At the end of last week, Spotify and Tencent Music officially announced an equity ‘swap’ which saw both companies gain a 10% ownership stake in one another.
There are some obvious reasons why such a deal would be strategically advantageous to both parties.
For Tencent Music – in which Chinese media giant Tencent is a majority shareholder – the agreement offers a foothold in the market leading streaming service outside of its huge home territory.
It’s an elegant first step into the hotly-contested international digital music market.
And who knows? Perhaps it’s an elegant first step towards a majority stake some day.
For Spotify, reciprocally, the deal offers a partnership with the market leading streaming provider in China – a market so beset by local complexities and collusion, that Tencent Music exclusively sub-licenses all three major labels to its rival platforms.
On the topic of major labels… the Tencent Music/Spotify 10% swap might also manifest as joint leveraging power in future licensing deals. A win-win for both sides.
What’s more, Spotify gains a relationship with a company backed by a business – in Tencent Holdings – which is currently valued at just shy of $500bn on the Hong Kong stock exchange.
Like Spotify, Tencent Holdings Ltd reportedly plans to spin-out Tencent Music into a public company in 2018, either in New York or Hong Kong.
Considering that Apple‘s current market cap is currently $882bn, Google‘s is $723bn and Amazon‘s is $560bn, Spotify finally has a ‘cousin’ worthy of going toe-to-toe with these behemoths in the battle for music streaming supremacy.
Yet there is a much more immediate benefit to Spotify from this unexpected pact – one which hasn’t been much discussed, and warrants further consideration.
According to sources, the Tencent Music/Spotify 10% deal will see the former cough up some cash. That’s because of the current valuation difference between the two parties.
Right now, Spotify is said to be valued at somewhere between $16bn and $20bn in private trades ahead of its IPO attempt early next year.
Tencent Music, meanwhile – which reaches around 700m people through services such as Kuwo, KuGou and QQ Music – was valued at $10bn in its most recent financing round.
These numbers are highly significant, and some very simple calculations shows why.
At the lower end of our Spotify valuation estimate ($16bn), a 10% stake in the company would be worth $1.6bn.

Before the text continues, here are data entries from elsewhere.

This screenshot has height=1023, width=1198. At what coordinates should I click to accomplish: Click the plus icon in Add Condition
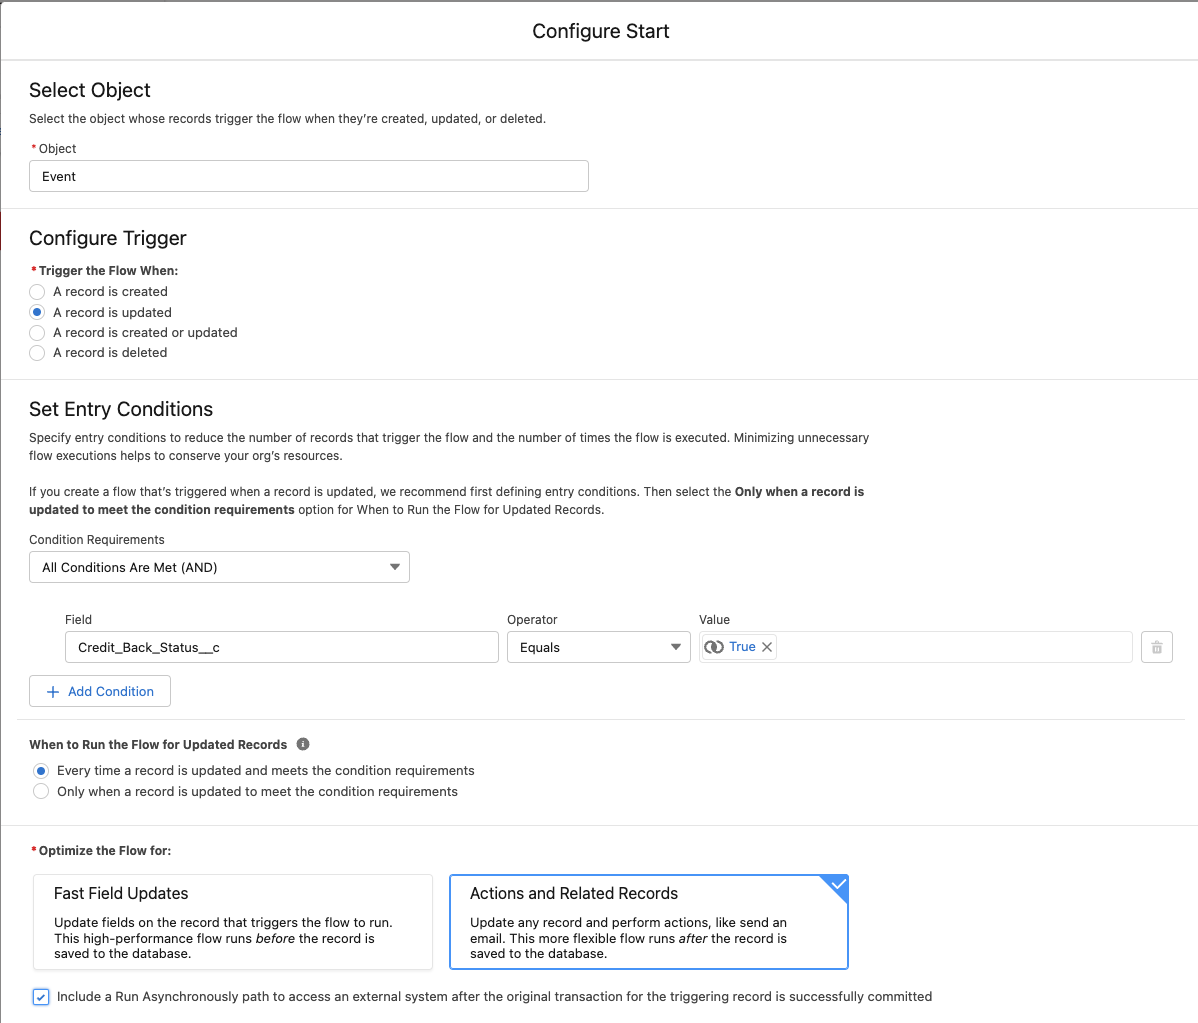(53, 691)
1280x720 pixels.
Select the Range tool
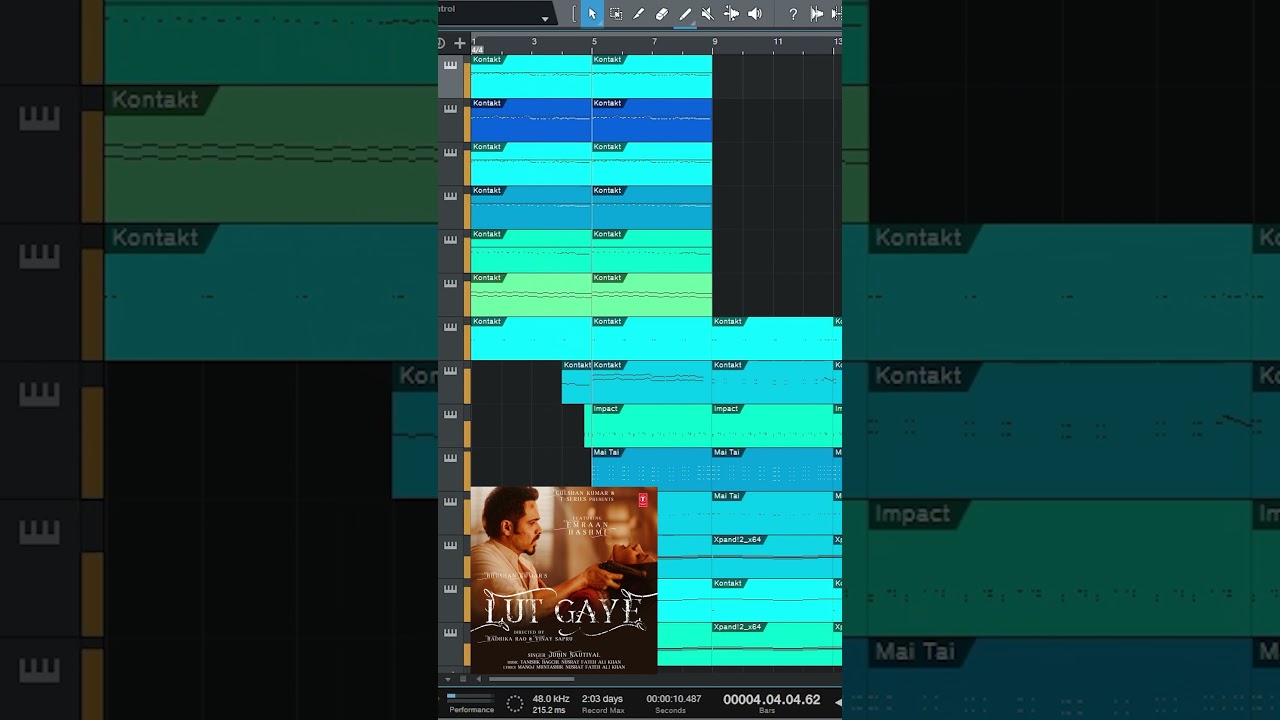pos(616,14)
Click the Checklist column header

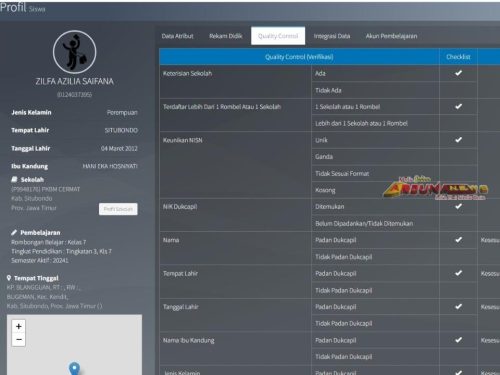pyautogui.click(x=458, y=57)
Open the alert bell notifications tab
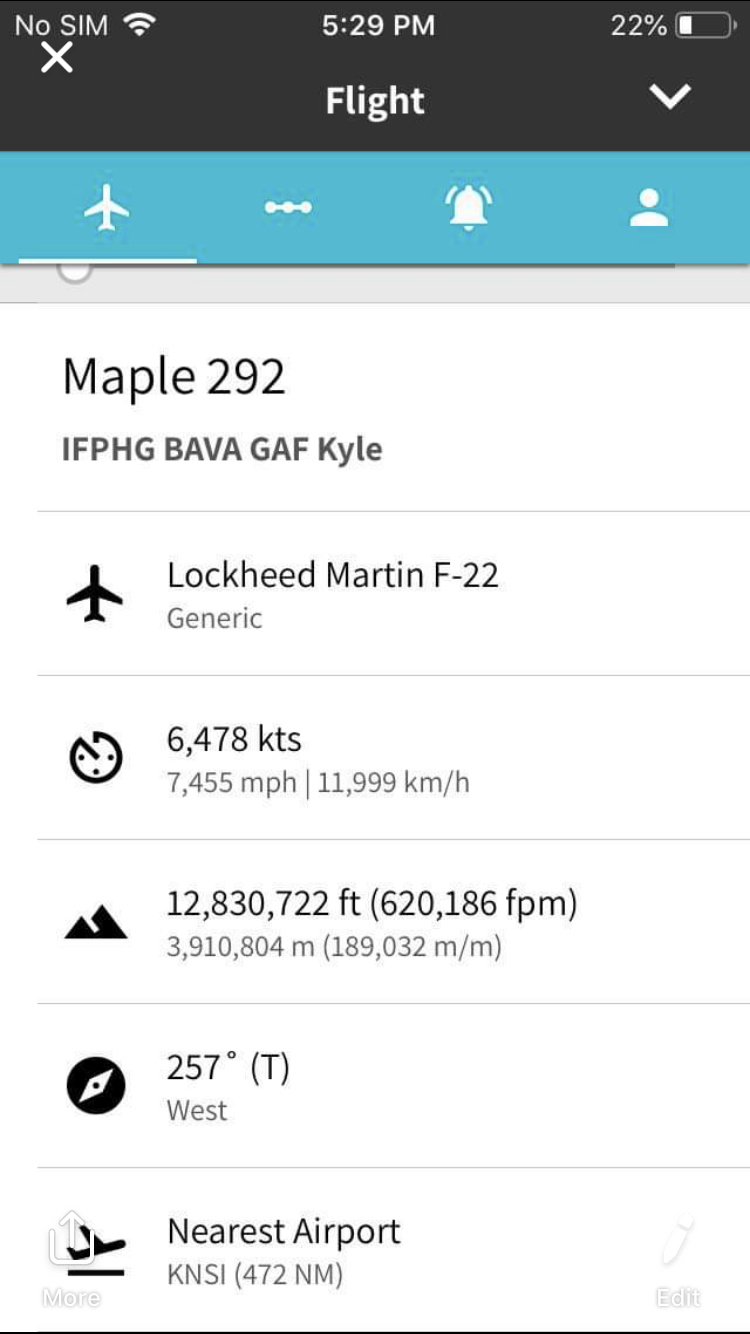This screenshot has width=750, height=1334. coord(468,208)
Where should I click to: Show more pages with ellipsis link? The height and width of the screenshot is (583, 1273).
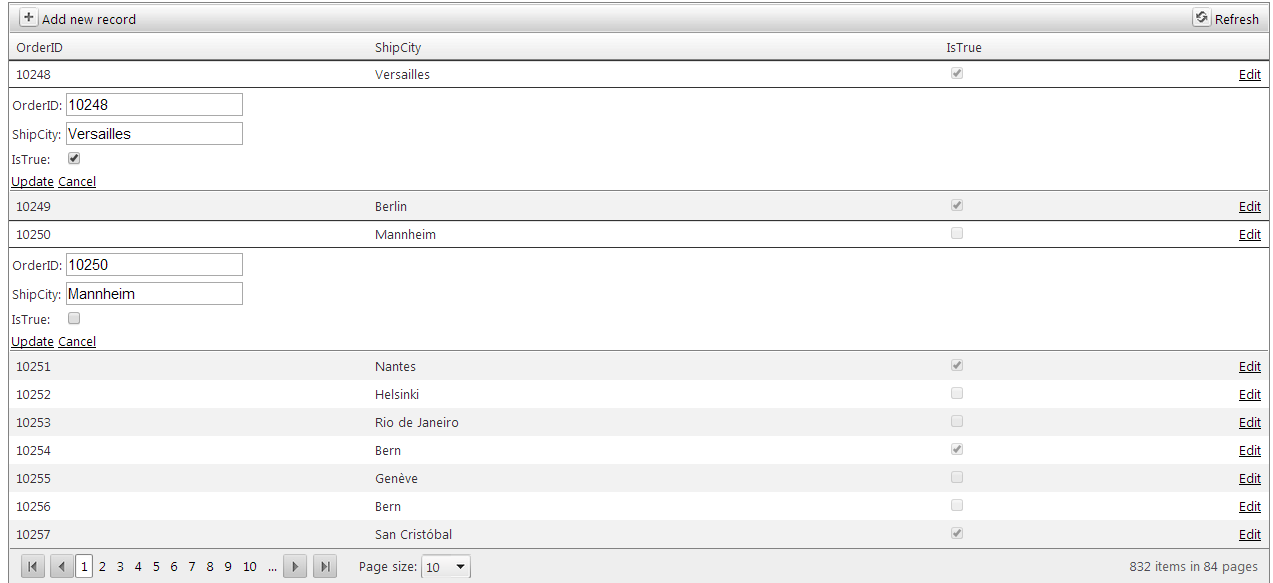pyautogui.click(x=272, y=567)
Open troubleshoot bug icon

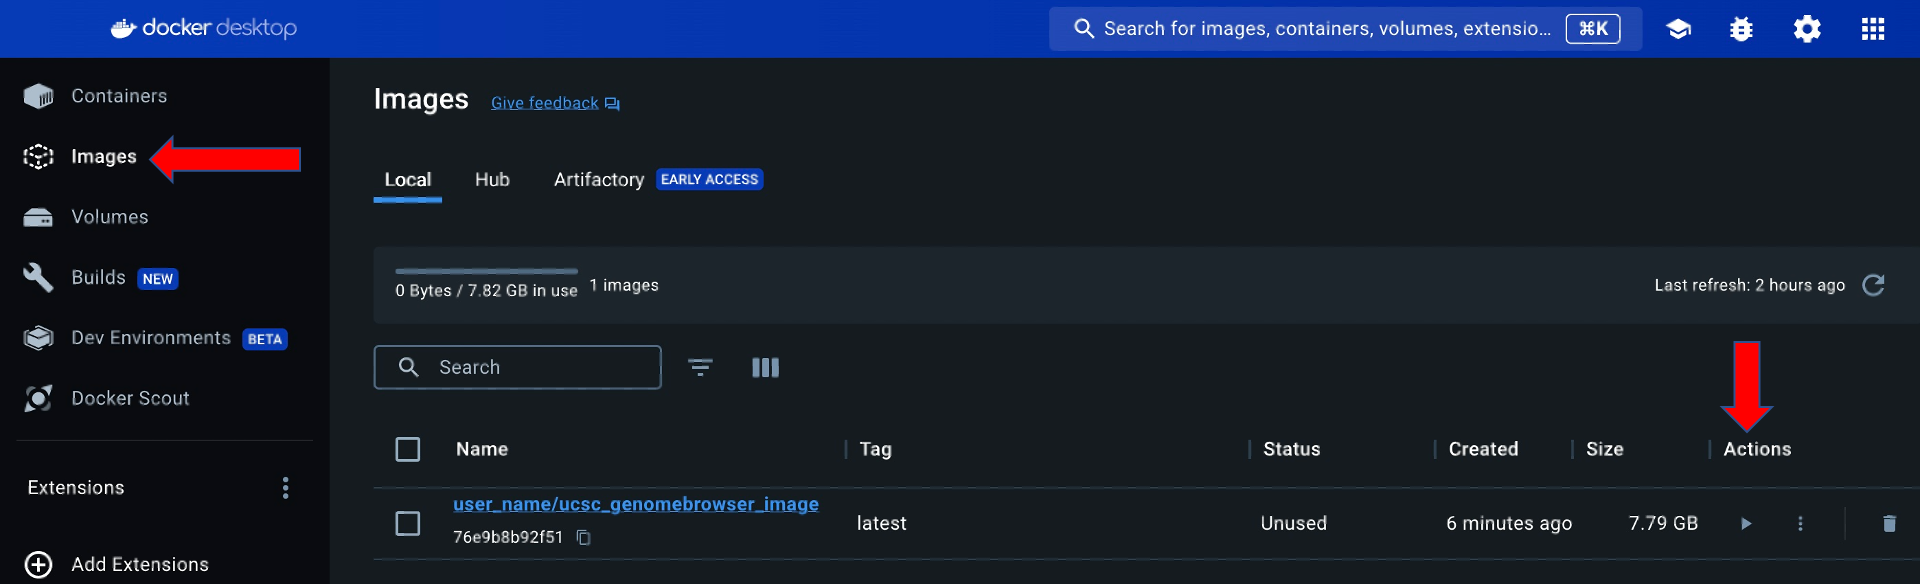[x=1741, y=29]
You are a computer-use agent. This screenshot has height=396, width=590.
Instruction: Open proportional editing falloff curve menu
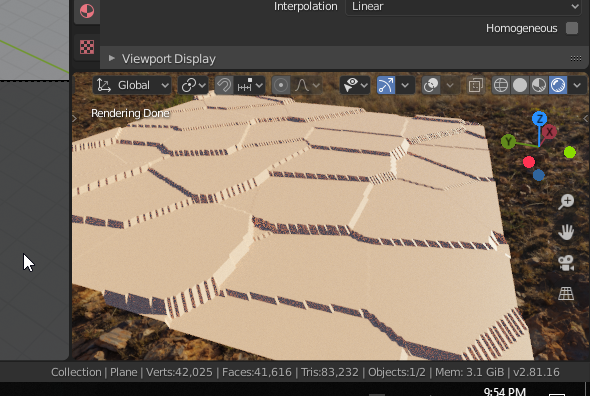point(307,85)
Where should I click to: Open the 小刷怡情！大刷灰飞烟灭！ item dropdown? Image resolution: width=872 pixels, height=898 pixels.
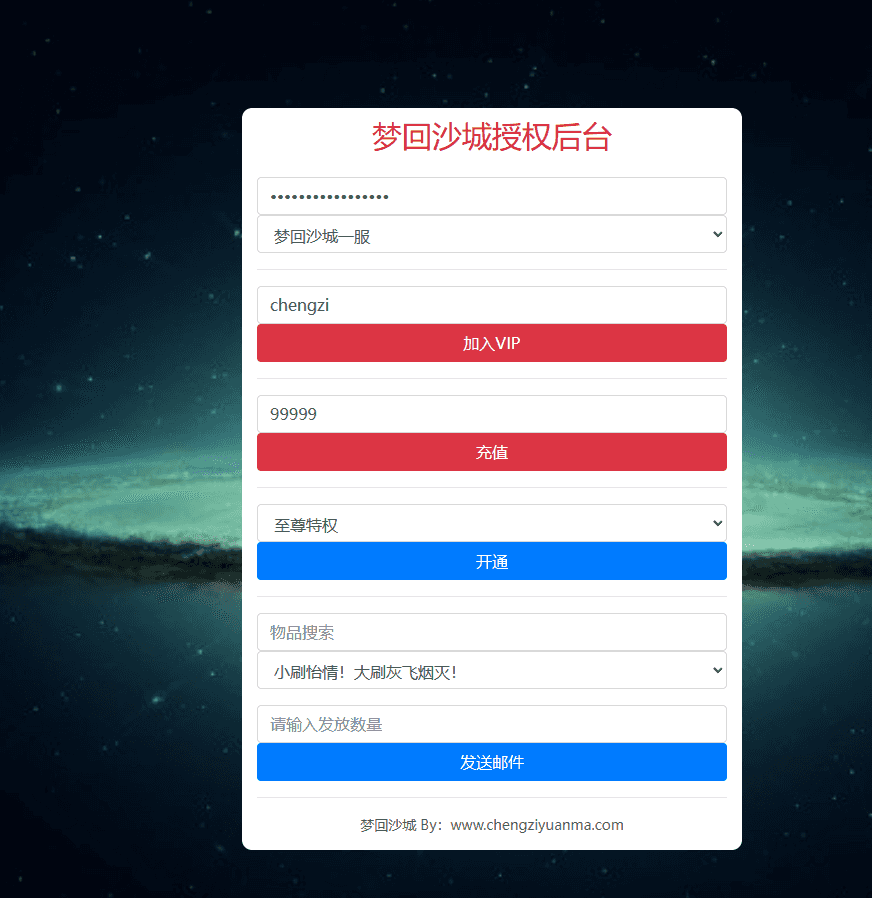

At the higher end of this expected current valuation ($20bn), a 10% stake would be worth $2bn.
But for Tencent Music, with its $10bn valuation, a 10% equity holding would be worth $1bn.
In other words, that little backhander from Tencent Music to Spotify for ‘the difference’ between their valuations, was likely to have cost the Chinese firm anywhere from $600m to $1bn in straight-up cash.
That’s in the same ballpark as Spotify’s biggest ever raise, when it bubbled up $1bn in convertible debt in March last year.
That debt, provided by TPG, Dragoneer and Goldman Sachs, was generated with potentially onerous terms: not only did Spotify agree to pay 5% interest (rising 1% every six months until it goes public) but the investors will also get a 20% discount on a shares conversion post-IPO.
A near-billion dollar cash injection from Tencent Music at the close of 2017 doesn’t just buy Spotify a dose of shared market power with its new corporate buddy in time for the holidays.
With the IPO clock ticking, it buys Daniel Ek some much-needed time.